* **Source text**
[Start of section]

Skip to main content

Luck

5 min readWritten by a human, edited by AI
PhilosophyParentingScience

During a conversation with my eldest son, the subject of luck came up. It got me thinking about a phrase a lot of people use: "I never have any luck". It's a phrase that's always bothered me for a number of reasons, mainly because it's usually linked to some sort of material gain, a lottery win maybe, and I've never really been a material person. But during this conversation with my son, I ranted about just how lucky we are to actually even be here. In fact, how lucky any of us are to actually be here.

What are the chances of you being here today reading this? Let's begin way back… I mean waaaaaaaay back to the beginning, the actual beginning — the Big Bang. As far as we know, the Universe just appeared as an infinitesimally small speck and then, for some reason, expanded faster than the speed of light. It grew from that tiny speck, smaller than an atom, to the size of a golf ball in a hundredth of a billionth of a trillionth of a trillionth of a second! To put that into perspective, the Milky Way is 100,000 light years across; if a pea expanded from pea size (about 1cm across) at the same rate, it would expand to 1.3 billion light years across in the same amount of time! It didn't stop there either, it continued to expand and is still expanding to this day. And what's more, it contains everything that you can see and everything you can't see, except at that time it was just a massive ball of red hot plasma. Everything. Now luckily enough, the Universe also contained a bunch of rules that decided how all this stuff was going to behave, laws if you will, and one of these laws was gravity. So all this stuff cooled down and, because of gravity, started clumping together to form stars and galaxies and planets. Stars grew old and exploded and scattered all different elements all over the place, and these bits clumped together and formed new stars and new planets. Planets, made out of bits of dead star, were rich in elements such as oxygen, nitrogen and, importantly, carbon (which is what all life is based on). This continued for billions of years, until one day a little star we call the Sun was formed, soon followed by a little planet we call Earth. I'll skip over the bit where the Earth cooled, survived a battering of asteroids on a continual basis, managed to survive a planet the size of Mars smashing into it (creating the moon) and get to the point where water formed. You see, the Earth was luckily the right distance from the Sun for water to be a liquid. As far as we know, all life requires liquid water and without it the Earth would have been a very different place.

[End of section]

* **Data under study**
[Start of section]

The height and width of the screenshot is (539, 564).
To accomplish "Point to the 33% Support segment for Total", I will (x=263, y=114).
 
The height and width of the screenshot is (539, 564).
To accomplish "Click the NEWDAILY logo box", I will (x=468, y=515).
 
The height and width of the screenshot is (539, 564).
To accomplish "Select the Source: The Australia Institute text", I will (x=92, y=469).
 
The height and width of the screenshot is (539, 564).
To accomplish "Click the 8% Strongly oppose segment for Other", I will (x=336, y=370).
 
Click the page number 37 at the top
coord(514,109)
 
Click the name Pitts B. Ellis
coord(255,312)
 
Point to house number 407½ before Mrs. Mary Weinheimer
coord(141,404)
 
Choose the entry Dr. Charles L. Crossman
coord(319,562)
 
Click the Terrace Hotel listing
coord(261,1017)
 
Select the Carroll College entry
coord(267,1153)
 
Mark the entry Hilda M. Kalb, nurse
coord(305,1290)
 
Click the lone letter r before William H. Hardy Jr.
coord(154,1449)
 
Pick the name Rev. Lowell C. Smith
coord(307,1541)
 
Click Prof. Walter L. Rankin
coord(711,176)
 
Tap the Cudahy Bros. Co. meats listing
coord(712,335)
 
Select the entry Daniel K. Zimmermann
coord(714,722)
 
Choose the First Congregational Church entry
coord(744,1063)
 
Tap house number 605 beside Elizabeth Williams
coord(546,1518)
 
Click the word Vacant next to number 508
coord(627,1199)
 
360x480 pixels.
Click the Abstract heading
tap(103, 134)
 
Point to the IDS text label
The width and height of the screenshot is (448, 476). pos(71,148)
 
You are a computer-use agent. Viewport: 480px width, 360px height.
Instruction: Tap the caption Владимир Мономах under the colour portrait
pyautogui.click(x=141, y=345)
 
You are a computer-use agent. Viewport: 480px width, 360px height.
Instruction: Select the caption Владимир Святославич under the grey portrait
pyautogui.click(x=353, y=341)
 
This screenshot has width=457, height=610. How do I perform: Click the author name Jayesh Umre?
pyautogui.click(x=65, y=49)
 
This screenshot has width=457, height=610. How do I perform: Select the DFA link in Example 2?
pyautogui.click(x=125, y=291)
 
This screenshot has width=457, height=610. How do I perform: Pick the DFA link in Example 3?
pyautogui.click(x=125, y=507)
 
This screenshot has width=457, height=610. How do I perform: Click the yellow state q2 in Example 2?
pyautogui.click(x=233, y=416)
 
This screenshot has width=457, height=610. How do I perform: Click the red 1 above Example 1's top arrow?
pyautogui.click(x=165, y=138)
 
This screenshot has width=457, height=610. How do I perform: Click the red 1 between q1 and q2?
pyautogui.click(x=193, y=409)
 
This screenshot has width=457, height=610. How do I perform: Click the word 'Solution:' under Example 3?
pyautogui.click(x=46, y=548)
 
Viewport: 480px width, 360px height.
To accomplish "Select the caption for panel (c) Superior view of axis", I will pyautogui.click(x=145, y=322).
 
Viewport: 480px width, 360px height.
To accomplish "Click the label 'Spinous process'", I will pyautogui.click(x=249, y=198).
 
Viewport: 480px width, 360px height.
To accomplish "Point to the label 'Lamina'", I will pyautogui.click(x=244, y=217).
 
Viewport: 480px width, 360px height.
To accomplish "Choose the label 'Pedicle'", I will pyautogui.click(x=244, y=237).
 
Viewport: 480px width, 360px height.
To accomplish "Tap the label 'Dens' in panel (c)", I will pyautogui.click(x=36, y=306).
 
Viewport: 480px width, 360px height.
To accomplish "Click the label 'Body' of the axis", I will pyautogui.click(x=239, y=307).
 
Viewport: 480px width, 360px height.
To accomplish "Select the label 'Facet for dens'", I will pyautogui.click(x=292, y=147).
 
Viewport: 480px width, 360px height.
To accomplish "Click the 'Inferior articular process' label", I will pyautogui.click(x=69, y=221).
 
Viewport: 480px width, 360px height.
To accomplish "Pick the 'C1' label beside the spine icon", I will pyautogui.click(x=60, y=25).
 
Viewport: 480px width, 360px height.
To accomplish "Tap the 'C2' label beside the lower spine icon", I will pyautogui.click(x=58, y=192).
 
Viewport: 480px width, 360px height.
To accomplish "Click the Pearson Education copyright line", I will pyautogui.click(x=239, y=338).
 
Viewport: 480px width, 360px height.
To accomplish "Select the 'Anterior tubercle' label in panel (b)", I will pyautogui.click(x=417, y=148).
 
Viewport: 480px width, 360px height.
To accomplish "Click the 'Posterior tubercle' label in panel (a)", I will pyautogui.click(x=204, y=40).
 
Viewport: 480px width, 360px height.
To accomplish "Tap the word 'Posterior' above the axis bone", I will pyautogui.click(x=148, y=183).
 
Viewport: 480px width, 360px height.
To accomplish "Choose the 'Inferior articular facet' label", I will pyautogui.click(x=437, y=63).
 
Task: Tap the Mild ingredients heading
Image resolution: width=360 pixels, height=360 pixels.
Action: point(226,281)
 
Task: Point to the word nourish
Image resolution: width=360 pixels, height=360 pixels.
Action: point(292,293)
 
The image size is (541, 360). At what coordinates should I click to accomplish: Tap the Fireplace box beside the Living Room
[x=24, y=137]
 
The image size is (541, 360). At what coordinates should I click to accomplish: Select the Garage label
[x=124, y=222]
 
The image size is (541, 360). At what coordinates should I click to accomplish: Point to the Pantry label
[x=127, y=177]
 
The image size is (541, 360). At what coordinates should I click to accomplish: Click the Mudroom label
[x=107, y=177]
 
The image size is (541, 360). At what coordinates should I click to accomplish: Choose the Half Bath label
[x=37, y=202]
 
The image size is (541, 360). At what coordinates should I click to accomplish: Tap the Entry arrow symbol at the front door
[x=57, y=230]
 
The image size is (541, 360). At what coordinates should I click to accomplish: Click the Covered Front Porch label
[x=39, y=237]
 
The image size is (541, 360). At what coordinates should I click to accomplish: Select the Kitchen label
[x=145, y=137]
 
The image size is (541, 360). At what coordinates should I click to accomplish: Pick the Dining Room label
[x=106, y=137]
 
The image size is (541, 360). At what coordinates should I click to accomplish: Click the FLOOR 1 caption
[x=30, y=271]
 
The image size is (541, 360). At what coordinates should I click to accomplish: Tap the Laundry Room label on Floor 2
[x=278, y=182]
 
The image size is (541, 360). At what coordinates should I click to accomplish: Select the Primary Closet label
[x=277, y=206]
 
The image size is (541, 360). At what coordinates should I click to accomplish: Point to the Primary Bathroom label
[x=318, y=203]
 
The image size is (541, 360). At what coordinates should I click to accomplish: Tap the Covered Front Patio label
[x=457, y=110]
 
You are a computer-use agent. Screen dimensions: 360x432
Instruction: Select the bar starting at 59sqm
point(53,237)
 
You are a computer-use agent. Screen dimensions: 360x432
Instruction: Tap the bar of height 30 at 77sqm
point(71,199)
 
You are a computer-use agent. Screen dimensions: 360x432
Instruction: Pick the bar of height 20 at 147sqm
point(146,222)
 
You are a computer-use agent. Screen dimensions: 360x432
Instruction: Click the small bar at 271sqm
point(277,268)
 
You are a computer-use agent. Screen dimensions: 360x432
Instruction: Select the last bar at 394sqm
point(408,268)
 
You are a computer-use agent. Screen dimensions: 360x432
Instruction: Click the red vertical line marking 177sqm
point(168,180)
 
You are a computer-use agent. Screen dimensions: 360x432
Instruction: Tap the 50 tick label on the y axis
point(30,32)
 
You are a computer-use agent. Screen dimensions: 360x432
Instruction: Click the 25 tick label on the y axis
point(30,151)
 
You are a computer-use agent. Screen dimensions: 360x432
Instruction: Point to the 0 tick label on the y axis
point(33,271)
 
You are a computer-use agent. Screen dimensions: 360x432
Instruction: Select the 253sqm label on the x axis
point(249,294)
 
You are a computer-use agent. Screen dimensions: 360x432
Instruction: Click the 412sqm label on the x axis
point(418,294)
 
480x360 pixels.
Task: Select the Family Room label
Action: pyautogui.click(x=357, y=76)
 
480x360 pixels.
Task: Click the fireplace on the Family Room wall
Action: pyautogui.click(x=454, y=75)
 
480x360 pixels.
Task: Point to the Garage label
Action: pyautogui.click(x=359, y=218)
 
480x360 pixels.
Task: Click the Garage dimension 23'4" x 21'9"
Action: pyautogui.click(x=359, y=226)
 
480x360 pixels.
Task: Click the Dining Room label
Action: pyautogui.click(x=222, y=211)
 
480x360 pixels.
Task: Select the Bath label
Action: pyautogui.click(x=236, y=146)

[End of section]

* **Task description**
Pick up the essay on luck above and continue it from its last sentence, about liquid water.

* **Answer box**
So on this tiny planet, which now contains water, the first life begins. How is still up for debate but the important thing is that it did form, and then began to grow and evolve. The Earth didn't have much oxygen at this point, mainly due to all the gases that volcanoes were pumping into the atmosphere as the Earth cooled (creating all the land), but a life form called Cyanobacteria evolved which used photosynthesis to create energy for itself. This took in sunlight and carbon dioxide and released oxygen as a waste gas. These tiny life forms literally caused the climate to change (see, we're not the only ones). Life was pretty good at this evolving stuff, and so when it came up against a challenge (change of climate, lack of food, predators) it changed again and again, to keep giving itself a better chance of surviving and reproducing. Life became more and more complex until the complex lifeforms, who had been happy to live in the oceans up until now, crawled out onto the land. A whole new species now began to evolve and then dinosaurs! Huge creatures roamed the land, doing their thing, eating healthily and being at one with the world. How lucky they must have considered themselves as the meteor that was to wipe them out scorched across the sky. But their demise led to the rise of mammals and, after ice ages, earthquakes, disease, predators, fights for food and mates, they continued to evolve until the first humans came into existence.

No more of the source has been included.